The breath is our most important teacher. Shallow, short breaths that reside up in the chest often imply we’re under a bit of stress, or that we’ve got a lot on our minds – whereas slow, deep conscious breaths indicate a more relaxed, balanced mind, and help us to switch on the parasympathetic nervous system (the rest and digest system), helping the body to return to its natural state of health and wellbeing.
Our body and breath have an ongoing dialogue; if something is out of kilter in the body, it’ll show up in the breath, and if we don’t allow ourselves to breathe fully, then the body & mind can’t be at their best either.
Anyone who has ever been to a Yoga class knows the importance of connecting to the breath, using it as a tool to navigate throughout our practice, and to listen to it in order to help us understand when to back off and when it’s ok to go a little further in a posture. ‘Progressing’ in a yoga practice is really about creating new habits and developing muscle memory. When our bodies get used to moving in a certain way, and the muscles remember how to contract and lengthen in certain postures, we begin to almost mould our body to the practice. (This is why it’s important to vary your movements, as the structure of the body does indeed become moulded to the movements we put it through; holding on to tightness and contracting in some over-used places, and becoming overly flexible in others.) The body is therefore pretty good at remembering the actions we put it through, as well as recalling the emotional state we’re in when we do these actions.
For example, if you’re moving towards a posture such as sirsasana (headstand) and your breath becomes shallow, your muscles inadvertently tighten, and your nervous system is switched on to the ‘fight or flight’ system, then there’s a chance your body isn’t going to be so happy about moving in to sirsasana, because it feels as though it’s under attack. If this reaction becomes a habit, then the body begins to automatically switch over to that fight or flight response every time that certain posture is approached.
This is where the breath can play a massive role in calming things down and re-patterning these unhelpful habits. It’s also where we need to understand a little bit about fascia….
Fascia is a type of connective tissue that weaves throughout the whole of our body. There are different types of fascia, moving from superficial fascia – which lies underneath the skin – to deeper layers of fascia, which weave in and around our muscles and organs, almost like a web that connects our whole body together. This tissue ensures that our bodies are entirely interdependent; each system, limb, organ and muscle responds and interacts with the others – no matter how far away they are from each other. Our bones are not stacked, nor are our muscles simply attached from point to point; we are tensile, meaning that if one part of the body is effected by something, everything else will respond either a little or a lot. (This goes to explain why a pain in your upper back could well originate from a problem in the foot, or why ‘tight hips’ often contributes to issues with the knees).

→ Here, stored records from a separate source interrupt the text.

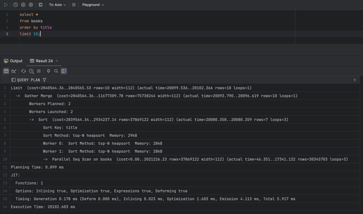The height and width of the screenshot is (214, 363).
Task: Refresh the query result with reload icon
Action: pyautogui.click(x=23, y=71)
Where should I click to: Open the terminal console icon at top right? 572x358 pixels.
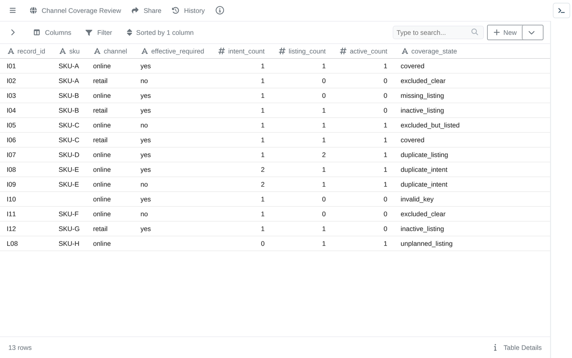[562, 11]
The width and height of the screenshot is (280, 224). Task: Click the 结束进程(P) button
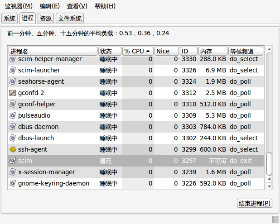pos(255,203)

Deep frontal line of fascia Superficial back line Transverse line
Now, fascia is a proprioceptive tissue – meaning that it sends signals to the brain telling us how our bodies are in the world. Fascia also has an astonishing amount of nerve endings – even more than the iris of the eye – so with every moment, our body is communicating and responding to the changes within and around us.
If fascia weaves throughout our bodies and connects us, then this means that the diaphragm (our primary breathing muscle, and the biggest muscle in the body), is also connected via fascia, and what the diaphragm does will have a big effect on the rest of the body.

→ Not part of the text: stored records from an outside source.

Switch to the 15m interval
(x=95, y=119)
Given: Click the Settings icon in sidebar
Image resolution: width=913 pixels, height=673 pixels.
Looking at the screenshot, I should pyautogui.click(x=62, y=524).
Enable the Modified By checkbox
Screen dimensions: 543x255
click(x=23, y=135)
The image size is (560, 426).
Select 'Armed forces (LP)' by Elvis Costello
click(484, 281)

This is where we get back to the breath. If the breaths we take are shallow and sharp and high up in the chest, then the fascia connected to the breathing apparatus is going to tell the rest of the body something is wrong. Once that message is sent out, the rest of the body responds by tensing muscles, raising blood pressure, and sending blood and oxygen away from our vital organs and towards the extremities so we’re ready to fight or flee. If our breath is slow, deep and conscious, with the belly being allowed to expand and contract on each inhale and exhale (also known as diaphragmatic breathing), then that deeper and slower action of the diaphragm is going to tell the rest of the body – via the fascia – that all is well, and the rest of the body will respond in a much more positive way; allowing blood and oxygen to circulate normally, and helping brain function to carry on at the optimal level. We’re basically telling our bodies & nervous system that its ok to be in this position, that it’s safe, and that there’s no need to fight or flee the situation!

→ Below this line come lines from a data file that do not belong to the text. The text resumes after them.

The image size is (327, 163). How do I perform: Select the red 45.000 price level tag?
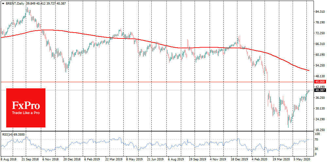319,82
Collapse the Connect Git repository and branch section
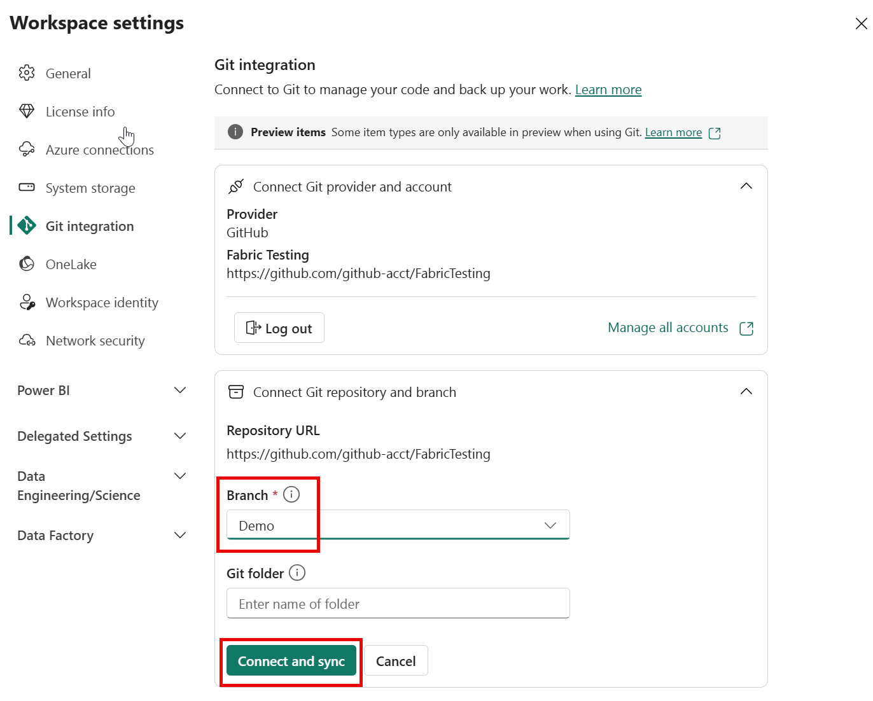The image size is (873, 701). coord(746,391)
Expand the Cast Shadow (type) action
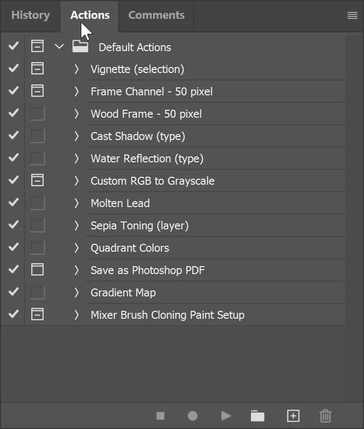Viewport: 364px width, 429px height. pyautogui.click(x=76, y=136)
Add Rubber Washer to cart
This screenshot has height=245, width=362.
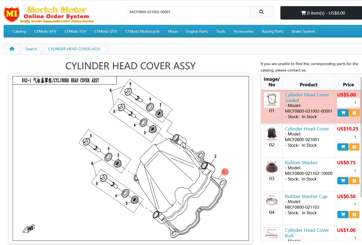coord(343,181)
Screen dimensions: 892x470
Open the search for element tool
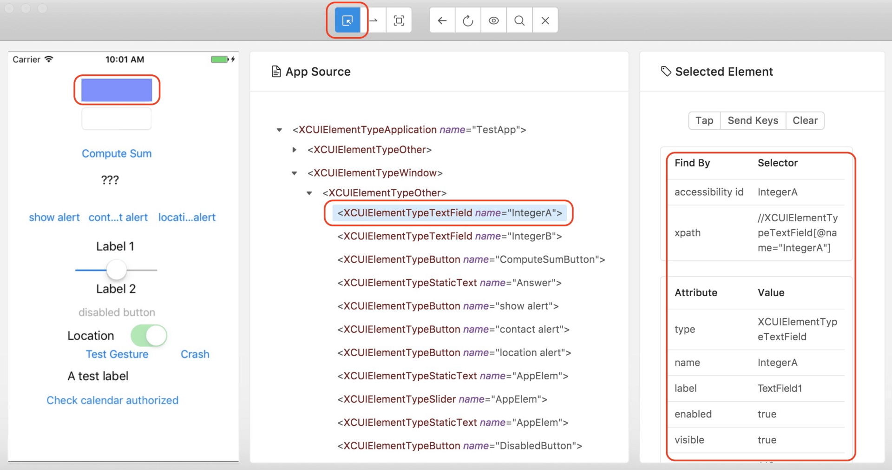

Our bodies remember these actions pretty well, and this aids us in creating positive patterns that help us throughout our practice on the mat. The real point of this practice is to allow it to translate to difficult situations in life off the mat. When you’re nervous about a meeting, an interview, a presentation, or in making difficult decisions, then this is the time to remember what you learn in your yoga practice and to use the breath to calm to body and mind. So the next time you approach a difficult posture, be extra aware of taking those deep, conscious breaths – effectively sending a positive message to the body that what you’re doing is perfectly ok! This is a lot more likely to allow you to stay in a posture, or maybe even go further towards a posture that you previously found difficult. Once you set this pattern in place of breathing slowly and steadily throughout your whole practice, the body will respond well to most things it is asked to do on and off the mat.
Experiment! Next time you’re practicing, see if you can move while maintaining those conscious, deep breaths, and see how your body responds. When you approach that posture you’ve been avoiding, allow the breath to take over and guide you through, being mindful of each deep inhale and exhale.